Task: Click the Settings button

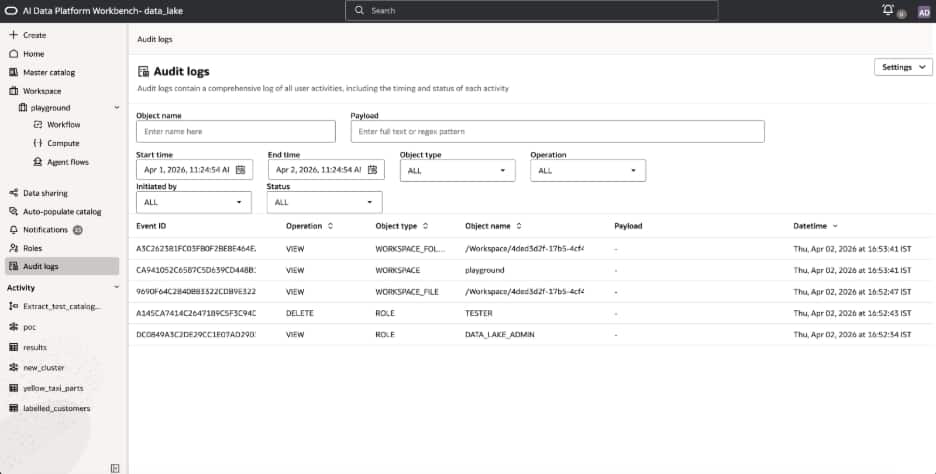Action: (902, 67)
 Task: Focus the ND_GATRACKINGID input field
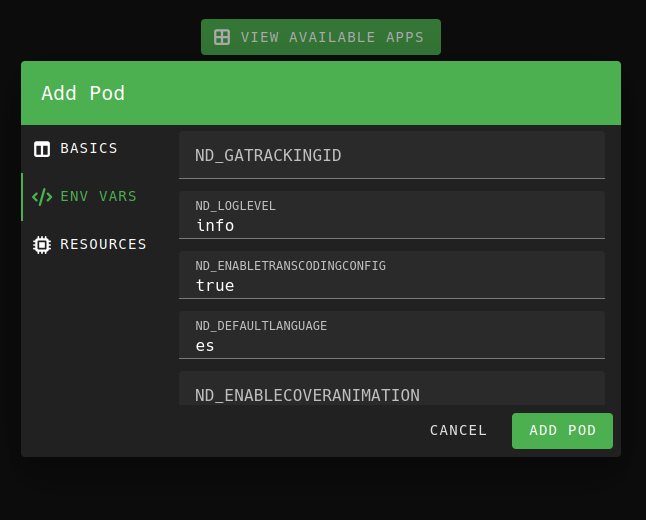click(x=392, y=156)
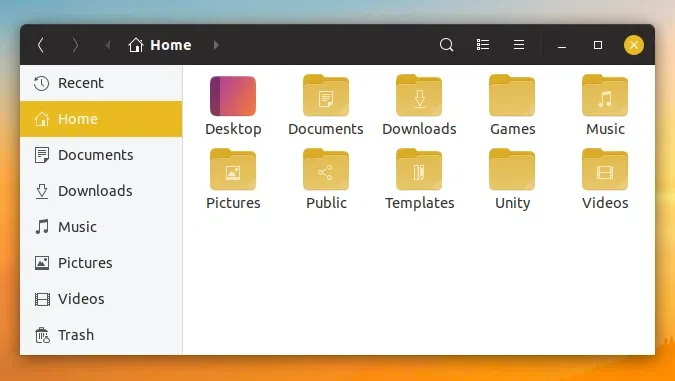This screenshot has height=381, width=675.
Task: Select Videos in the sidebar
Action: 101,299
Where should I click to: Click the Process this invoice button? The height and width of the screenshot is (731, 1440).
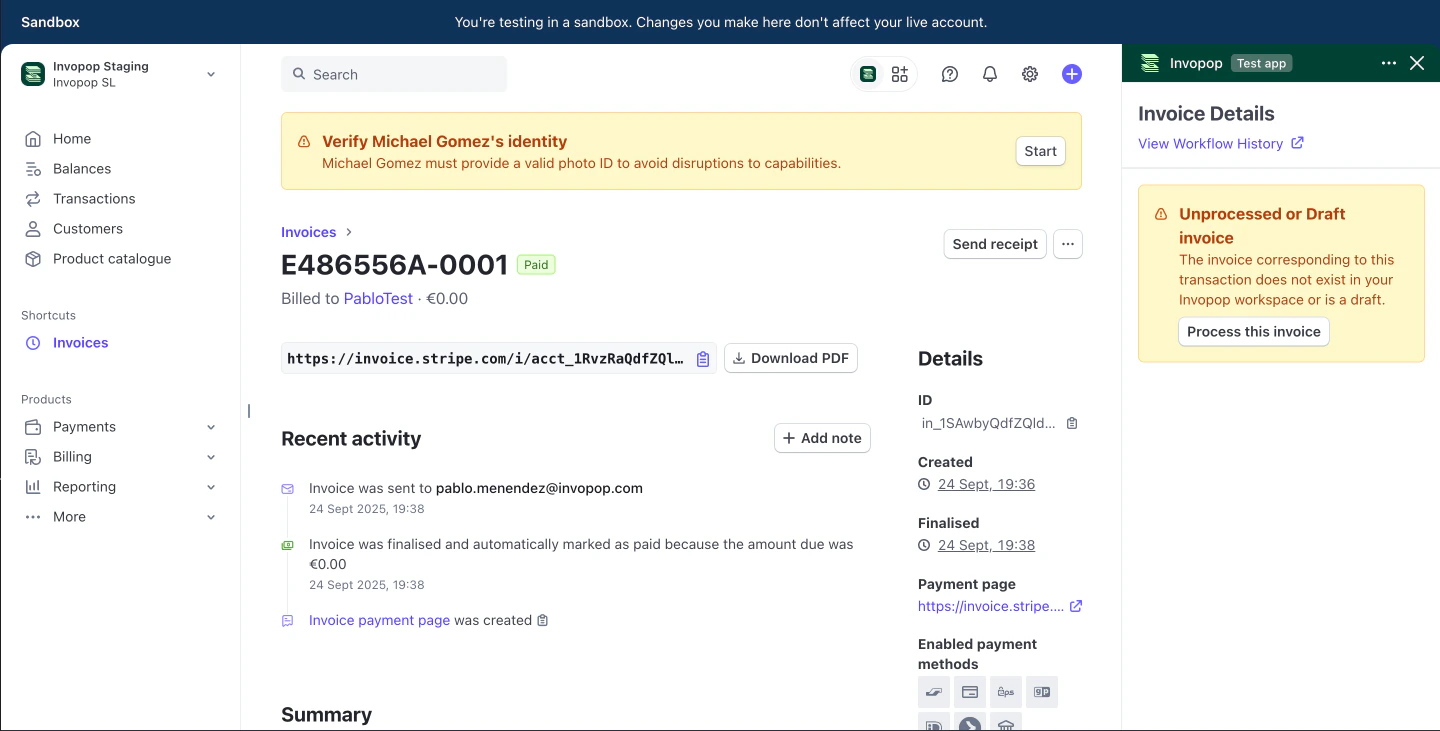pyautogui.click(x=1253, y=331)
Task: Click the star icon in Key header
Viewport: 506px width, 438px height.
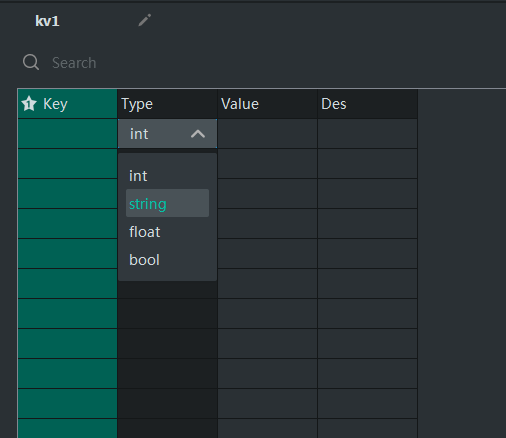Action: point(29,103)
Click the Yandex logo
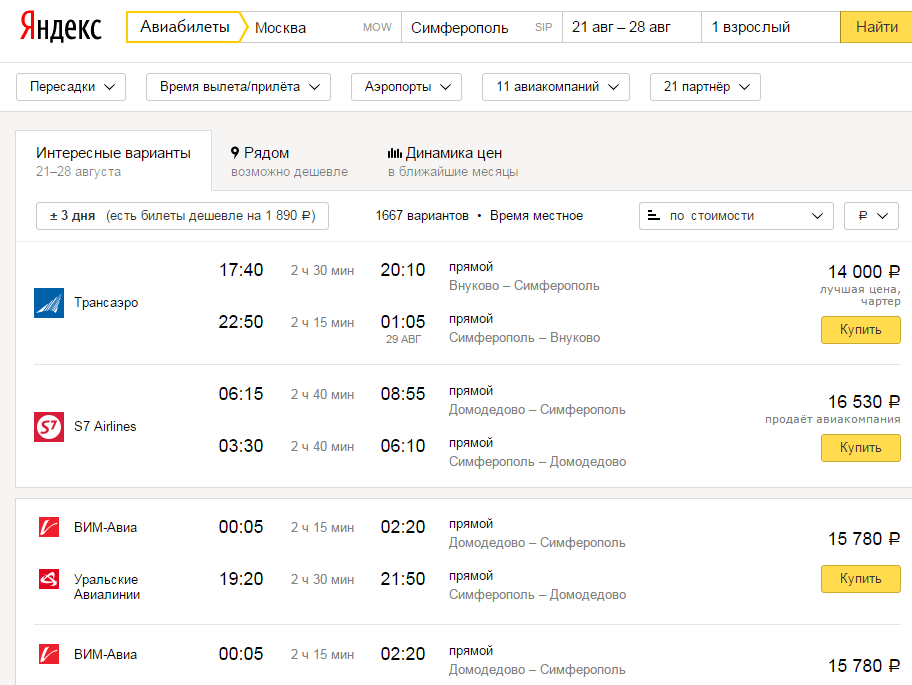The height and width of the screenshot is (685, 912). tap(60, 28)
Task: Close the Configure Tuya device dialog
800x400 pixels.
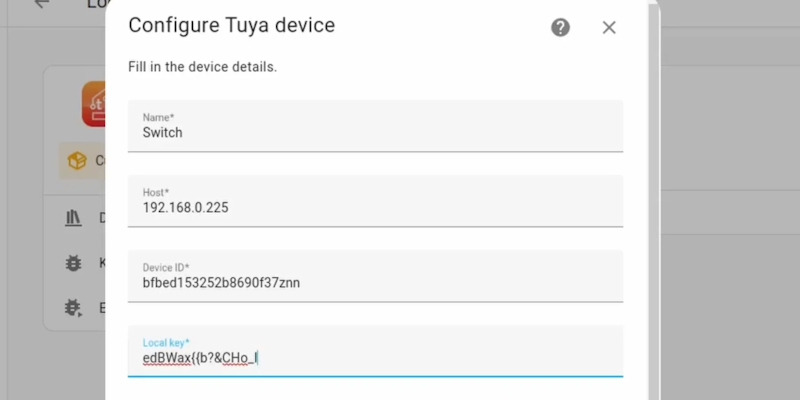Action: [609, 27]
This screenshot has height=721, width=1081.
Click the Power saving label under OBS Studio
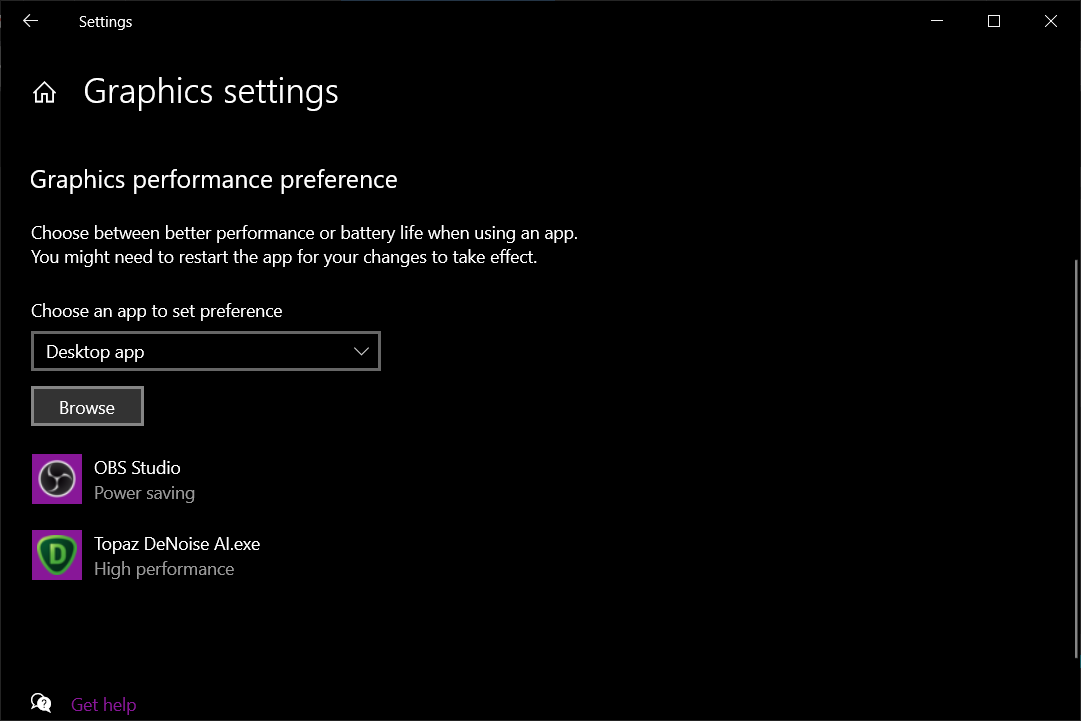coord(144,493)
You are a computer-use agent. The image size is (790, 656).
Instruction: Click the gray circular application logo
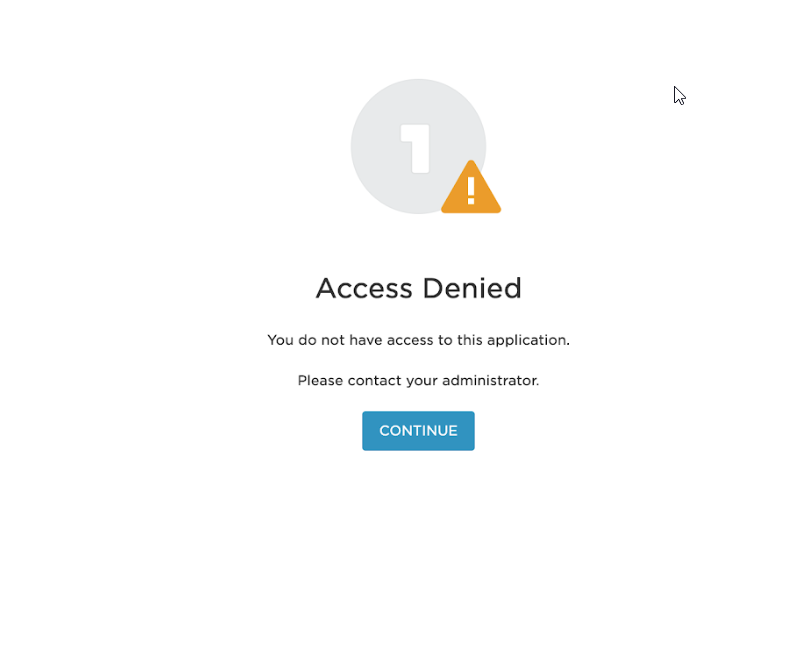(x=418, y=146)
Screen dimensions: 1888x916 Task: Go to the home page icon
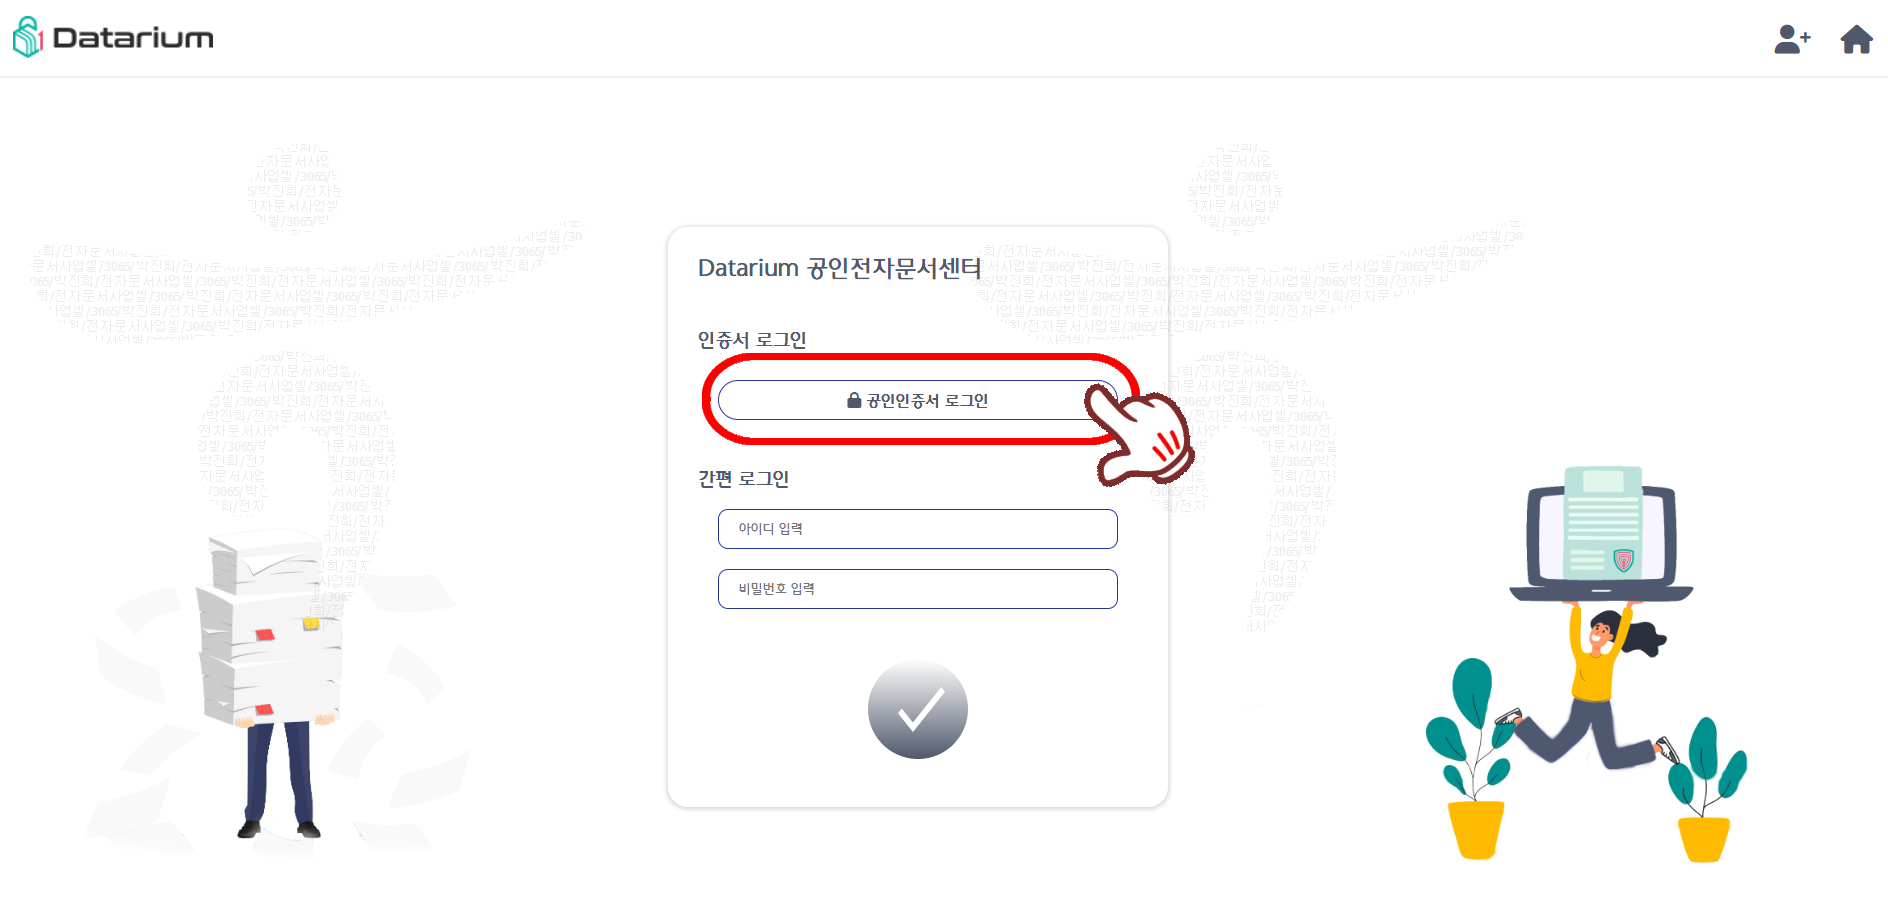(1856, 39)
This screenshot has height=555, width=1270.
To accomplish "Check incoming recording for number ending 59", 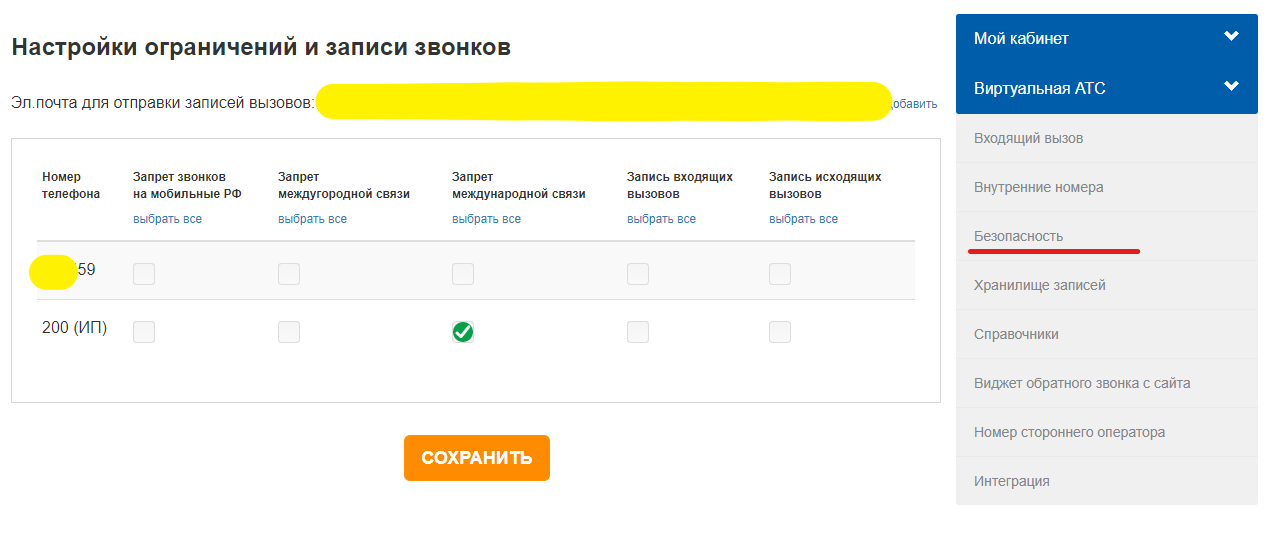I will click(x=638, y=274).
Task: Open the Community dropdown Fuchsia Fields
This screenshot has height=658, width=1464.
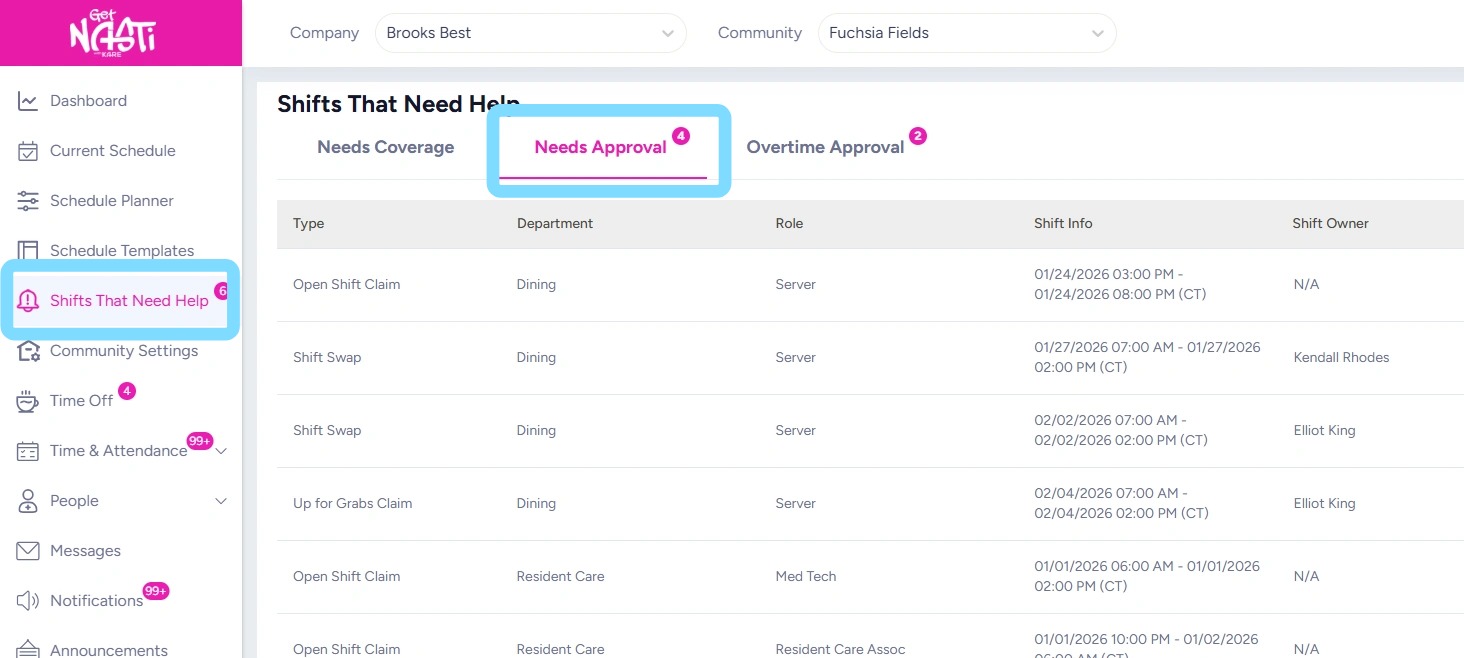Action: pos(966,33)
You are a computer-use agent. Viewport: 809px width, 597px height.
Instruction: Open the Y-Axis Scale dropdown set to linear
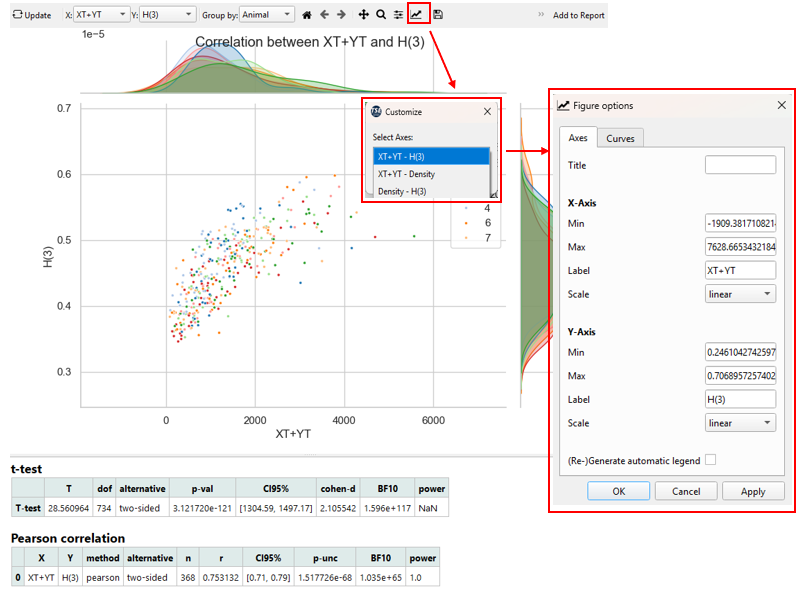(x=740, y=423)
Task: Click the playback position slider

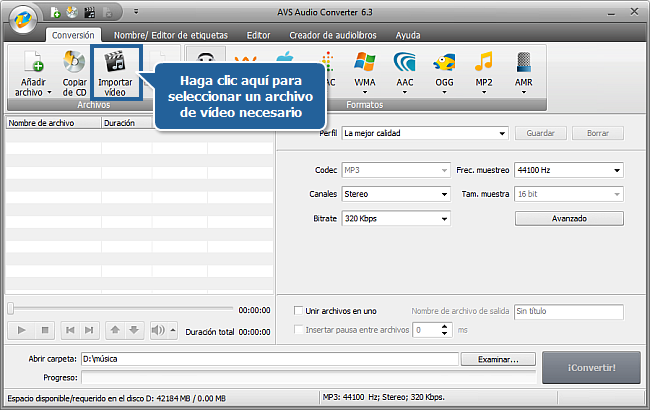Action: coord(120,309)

________________

[Exercise directions]
Work from the entries above. Set down exactly and only the lines from the line with "Task: Click the star icon in Key header" to the line with "You are a computer-use agent. The", both included, and leave the pictures out.

[Result of this task]
Task: Click the star icon in Key header
Viewport: 506px width, 438px height.
Action: point(29,103)
Click the Yandex logo
The height and width of the screenshot is (685, 912). tap(60, 28)
Task: Close the Configure Tuya device dialog
800x400 pixels.
Action: [609, 27]
This screenshot has height=721, width=1081.
Click the Power saving label under OBS Studio
coord(144,493)
You are a computer-use agent. The image size is (790, 656).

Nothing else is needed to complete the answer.